- Text for analysis:
========================
This leads into the second half of this film's great problem: the story and themes, or rather, its shallow treatment of such. This was hyped up as the film that would bring magic into the Marvel Cinematic Universe, or at least a quantum physics-tinged version of such in keeping with the rest of the series' scientific orientation. It's all given a heavy flavor of Eastern mysticism, specifically the sort that inspired Western hippies and New Age gurus in the '60s and '70s. While this stuff definitely looks cool up on the big screen, it informs the visual design of the film more than anything else, as otherwise, the structure of the film largely sticks to Marvel formula. Charging through Strange's studies and training not only robs him of what should've been his central character arc, it also leaves the film's interpretation of its mysticism feeling empty. It becomes little more than a vehicle for learning how to teleport and kick ass with the power of your mind, as opposed to an actual philosophy to live one's life by, doing a disservice to the real-life religious beliefs it is rooted in. This shallowness clouds every aspect of the film; Kaecilius' rebellion against the Ancient One had little behind it, Dormammu is little more than a generic Satan analogue, and as mentioned earlier, Strange doesn't get much of a character to develop.
========================
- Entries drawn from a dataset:
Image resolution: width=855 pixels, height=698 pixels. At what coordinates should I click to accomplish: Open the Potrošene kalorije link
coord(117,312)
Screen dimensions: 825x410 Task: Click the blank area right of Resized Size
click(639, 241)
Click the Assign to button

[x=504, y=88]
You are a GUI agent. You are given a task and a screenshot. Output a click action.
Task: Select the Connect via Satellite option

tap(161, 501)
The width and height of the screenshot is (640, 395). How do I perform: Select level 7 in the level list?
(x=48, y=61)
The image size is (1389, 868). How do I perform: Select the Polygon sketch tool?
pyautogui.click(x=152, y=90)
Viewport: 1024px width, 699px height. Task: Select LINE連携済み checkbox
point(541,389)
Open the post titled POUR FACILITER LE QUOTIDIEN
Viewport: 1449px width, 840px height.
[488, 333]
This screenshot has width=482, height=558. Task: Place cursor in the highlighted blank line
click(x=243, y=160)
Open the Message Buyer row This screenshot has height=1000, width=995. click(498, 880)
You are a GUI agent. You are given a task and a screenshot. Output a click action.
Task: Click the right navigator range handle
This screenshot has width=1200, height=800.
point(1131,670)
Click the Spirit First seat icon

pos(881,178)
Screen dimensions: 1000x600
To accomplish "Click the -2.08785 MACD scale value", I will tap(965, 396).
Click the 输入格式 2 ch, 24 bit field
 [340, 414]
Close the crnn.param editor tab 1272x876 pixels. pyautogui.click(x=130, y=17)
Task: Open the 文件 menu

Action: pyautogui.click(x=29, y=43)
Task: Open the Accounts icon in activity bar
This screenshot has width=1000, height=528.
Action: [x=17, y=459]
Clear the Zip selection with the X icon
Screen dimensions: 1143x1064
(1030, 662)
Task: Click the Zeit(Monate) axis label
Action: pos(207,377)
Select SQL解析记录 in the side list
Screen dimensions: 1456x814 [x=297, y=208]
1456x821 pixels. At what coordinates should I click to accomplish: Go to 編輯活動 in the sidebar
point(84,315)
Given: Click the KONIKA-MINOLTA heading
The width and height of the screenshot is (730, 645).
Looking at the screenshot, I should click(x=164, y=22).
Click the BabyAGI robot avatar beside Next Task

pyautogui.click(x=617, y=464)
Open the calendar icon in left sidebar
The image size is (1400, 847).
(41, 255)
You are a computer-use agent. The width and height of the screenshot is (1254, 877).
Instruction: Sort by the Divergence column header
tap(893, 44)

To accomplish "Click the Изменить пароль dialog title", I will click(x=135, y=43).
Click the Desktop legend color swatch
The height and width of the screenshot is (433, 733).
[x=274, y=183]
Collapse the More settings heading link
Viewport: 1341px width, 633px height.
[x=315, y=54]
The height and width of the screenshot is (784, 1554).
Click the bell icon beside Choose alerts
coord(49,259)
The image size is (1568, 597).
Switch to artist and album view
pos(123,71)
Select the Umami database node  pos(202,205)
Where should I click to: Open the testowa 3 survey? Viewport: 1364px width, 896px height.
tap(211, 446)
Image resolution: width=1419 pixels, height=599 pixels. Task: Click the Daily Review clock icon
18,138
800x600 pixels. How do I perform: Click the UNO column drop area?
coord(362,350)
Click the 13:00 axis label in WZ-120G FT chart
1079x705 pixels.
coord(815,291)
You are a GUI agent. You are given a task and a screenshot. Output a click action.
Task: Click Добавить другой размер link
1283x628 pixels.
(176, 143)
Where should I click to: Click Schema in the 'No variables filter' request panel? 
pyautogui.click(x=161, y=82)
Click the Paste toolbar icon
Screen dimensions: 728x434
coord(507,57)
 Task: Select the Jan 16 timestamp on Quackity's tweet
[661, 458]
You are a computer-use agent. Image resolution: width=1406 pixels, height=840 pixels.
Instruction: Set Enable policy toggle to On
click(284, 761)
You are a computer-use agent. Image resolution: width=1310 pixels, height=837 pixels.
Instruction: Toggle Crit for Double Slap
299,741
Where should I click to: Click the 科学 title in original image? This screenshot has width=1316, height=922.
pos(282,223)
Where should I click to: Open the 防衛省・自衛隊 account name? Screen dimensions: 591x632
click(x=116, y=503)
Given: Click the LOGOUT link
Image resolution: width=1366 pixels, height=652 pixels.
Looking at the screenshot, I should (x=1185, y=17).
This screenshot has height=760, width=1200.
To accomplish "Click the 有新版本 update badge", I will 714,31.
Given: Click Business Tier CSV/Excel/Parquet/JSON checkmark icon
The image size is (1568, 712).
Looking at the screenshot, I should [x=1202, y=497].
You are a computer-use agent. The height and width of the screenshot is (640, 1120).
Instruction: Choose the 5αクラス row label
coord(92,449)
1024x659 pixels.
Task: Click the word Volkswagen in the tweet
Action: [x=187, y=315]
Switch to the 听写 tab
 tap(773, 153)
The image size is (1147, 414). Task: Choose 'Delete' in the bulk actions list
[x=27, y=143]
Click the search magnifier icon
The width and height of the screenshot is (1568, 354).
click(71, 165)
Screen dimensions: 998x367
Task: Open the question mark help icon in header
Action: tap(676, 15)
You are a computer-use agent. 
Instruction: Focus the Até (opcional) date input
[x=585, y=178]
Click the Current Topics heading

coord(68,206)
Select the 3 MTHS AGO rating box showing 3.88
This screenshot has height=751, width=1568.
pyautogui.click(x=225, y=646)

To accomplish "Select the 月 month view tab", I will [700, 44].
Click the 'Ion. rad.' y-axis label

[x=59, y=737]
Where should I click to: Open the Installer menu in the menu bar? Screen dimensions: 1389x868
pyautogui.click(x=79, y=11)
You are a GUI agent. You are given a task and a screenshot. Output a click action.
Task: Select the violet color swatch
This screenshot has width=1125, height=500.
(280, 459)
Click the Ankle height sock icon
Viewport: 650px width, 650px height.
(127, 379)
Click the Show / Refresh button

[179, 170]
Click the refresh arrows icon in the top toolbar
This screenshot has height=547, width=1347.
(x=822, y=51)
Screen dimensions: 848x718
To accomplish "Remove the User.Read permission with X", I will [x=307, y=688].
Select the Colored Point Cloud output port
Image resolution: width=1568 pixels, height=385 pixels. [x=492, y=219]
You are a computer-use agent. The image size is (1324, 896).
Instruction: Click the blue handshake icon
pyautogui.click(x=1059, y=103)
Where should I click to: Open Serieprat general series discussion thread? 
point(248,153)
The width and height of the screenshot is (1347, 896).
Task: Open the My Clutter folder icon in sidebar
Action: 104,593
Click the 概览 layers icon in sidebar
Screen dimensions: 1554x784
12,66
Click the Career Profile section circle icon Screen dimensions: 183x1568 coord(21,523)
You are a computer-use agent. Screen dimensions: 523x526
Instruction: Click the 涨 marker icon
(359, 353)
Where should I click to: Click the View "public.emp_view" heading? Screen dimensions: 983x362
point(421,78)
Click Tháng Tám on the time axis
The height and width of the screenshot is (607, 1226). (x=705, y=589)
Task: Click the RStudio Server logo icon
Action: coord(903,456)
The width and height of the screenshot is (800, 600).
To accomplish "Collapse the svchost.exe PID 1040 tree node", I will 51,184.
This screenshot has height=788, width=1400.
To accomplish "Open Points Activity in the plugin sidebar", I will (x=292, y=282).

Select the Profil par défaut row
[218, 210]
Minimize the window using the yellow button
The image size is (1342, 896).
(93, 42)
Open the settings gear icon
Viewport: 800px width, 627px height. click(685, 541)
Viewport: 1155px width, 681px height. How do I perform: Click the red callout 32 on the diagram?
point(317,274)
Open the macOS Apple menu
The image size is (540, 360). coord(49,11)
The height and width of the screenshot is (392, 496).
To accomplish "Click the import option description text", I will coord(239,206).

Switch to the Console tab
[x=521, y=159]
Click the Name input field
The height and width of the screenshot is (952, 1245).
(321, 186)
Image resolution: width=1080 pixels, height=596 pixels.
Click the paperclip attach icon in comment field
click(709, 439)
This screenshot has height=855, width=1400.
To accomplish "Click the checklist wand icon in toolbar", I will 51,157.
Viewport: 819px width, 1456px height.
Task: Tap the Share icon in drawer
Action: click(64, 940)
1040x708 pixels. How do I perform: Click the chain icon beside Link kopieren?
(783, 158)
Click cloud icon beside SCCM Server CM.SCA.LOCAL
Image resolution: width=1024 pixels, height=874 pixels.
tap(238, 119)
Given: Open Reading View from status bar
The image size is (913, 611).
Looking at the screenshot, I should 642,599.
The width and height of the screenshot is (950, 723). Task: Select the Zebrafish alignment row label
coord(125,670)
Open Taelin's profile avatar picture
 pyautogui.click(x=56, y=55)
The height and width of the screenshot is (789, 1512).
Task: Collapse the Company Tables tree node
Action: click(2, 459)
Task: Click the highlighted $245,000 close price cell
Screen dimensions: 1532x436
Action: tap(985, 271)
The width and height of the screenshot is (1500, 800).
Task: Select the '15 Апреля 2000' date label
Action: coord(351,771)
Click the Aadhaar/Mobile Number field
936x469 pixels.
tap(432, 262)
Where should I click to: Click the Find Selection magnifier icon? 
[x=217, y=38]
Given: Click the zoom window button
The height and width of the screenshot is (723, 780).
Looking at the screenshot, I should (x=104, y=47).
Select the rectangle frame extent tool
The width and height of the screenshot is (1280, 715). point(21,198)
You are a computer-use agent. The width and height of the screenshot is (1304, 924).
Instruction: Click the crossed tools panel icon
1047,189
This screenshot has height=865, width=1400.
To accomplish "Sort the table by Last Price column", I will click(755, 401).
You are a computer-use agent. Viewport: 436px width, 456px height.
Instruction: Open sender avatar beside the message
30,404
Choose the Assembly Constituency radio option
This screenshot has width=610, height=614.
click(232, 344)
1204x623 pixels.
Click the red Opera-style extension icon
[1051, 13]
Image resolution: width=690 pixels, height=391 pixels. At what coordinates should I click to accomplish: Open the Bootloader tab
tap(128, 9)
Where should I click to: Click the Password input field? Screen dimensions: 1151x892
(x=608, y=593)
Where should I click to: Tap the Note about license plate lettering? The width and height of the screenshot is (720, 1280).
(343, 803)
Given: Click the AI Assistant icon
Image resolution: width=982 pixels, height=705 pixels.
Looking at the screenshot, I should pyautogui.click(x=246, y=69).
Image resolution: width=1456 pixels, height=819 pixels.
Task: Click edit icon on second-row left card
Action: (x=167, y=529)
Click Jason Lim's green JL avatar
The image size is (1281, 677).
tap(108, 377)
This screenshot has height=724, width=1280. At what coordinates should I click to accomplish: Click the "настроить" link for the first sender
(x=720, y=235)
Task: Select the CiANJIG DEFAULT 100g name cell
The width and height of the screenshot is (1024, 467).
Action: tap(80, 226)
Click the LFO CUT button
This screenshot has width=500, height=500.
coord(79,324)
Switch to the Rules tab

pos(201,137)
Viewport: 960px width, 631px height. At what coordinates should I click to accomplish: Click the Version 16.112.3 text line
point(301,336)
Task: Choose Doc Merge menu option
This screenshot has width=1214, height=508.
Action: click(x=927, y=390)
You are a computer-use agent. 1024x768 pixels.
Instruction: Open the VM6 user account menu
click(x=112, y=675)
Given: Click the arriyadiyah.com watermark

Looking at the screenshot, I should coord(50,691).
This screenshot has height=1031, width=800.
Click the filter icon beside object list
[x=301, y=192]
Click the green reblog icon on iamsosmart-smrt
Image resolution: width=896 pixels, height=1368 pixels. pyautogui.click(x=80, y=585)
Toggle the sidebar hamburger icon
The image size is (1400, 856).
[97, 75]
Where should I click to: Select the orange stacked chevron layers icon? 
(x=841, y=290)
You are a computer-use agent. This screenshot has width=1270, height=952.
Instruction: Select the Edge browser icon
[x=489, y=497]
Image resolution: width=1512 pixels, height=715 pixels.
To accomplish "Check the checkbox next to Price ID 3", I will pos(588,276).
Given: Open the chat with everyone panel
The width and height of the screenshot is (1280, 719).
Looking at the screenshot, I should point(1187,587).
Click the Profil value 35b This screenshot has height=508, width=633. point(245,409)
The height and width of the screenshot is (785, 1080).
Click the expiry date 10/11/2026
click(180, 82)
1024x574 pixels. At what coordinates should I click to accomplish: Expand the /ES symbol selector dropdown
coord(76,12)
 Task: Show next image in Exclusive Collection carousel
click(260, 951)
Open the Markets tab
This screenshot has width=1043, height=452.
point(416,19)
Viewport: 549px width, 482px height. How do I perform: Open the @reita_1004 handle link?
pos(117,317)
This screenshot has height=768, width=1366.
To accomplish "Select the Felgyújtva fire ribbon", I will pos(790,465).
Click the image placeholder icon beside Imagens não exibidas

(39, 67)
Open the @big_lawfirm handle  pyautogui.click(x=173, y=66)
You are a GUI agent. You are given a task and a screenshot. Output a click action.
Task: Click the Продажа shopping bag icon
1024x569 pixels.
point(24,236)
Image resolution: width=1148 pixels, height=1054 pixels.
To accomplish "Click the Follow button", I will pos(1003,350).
========================
- Problem A:
According to the film review, what kind of mysticism gives the film its heavy flavor?
- Problem B:
List every character the film review mentions by name.
- Problem C:
Carry on the film review from its final sentence.

- Response area A:
Eastern mysticism, specifically the sort that inspired Western hippies and New Age gurus in the '60s and '70s.

- Response area B:
Strange, Kaecilius, the Ancient One, Dormammu

- Response area C:
All that being said, I still liked this movie, and it all came down to the action set pieces, the sense of humor, the visual design, and some of the more creative twists it took on those levels. This is a movie that I honestly should've seen in 3D, because some of the special effects trickery here is downright mind-blowing. This may be your typical Marvel movie in terms of structure, but when it comes to visuals, it blew my mind. It looked and felt not just epic, but like a psychedelic acid trip come to life (...not that I know anything about that sort of thing), and the visual effects used to bring it all to life were astonishing. Right off the bat, director Scott Derrickson goes all out with a reality-defying fight scene where buildings in London are bent around like an M. C. Escher drawing and the rules of gravity cease to apply, and he continues on from there, with a ghostly battle in a hospital, a far more elaborate version of the aforementioned scene in New York, and a battle that takes place while the rest of time -- including the obligatory destruction -- is flowing in reverse. And the climax? Without spoiling anything, let's just say it consists of Strange essentially trolling the villain into surrender, in a scene that I'm already seeing quoted across the internet. The movie's sense of humor was another redeeming value; even if it could, at times, lessen the stakes of the events (a pivotal scene with McAdams' character is undercut by a joke soon after), given the film's other problems in storytelling I'm not about to fault it for this one. Cumberbatch was in his element here, playing Strange as a snarky bastard in how he interacts with the other characters, such that, even if he didn't really get much time for character development, he was still good at making the fairly two-dimensional archetype that was Doctor Strange entertaining to watch on screen.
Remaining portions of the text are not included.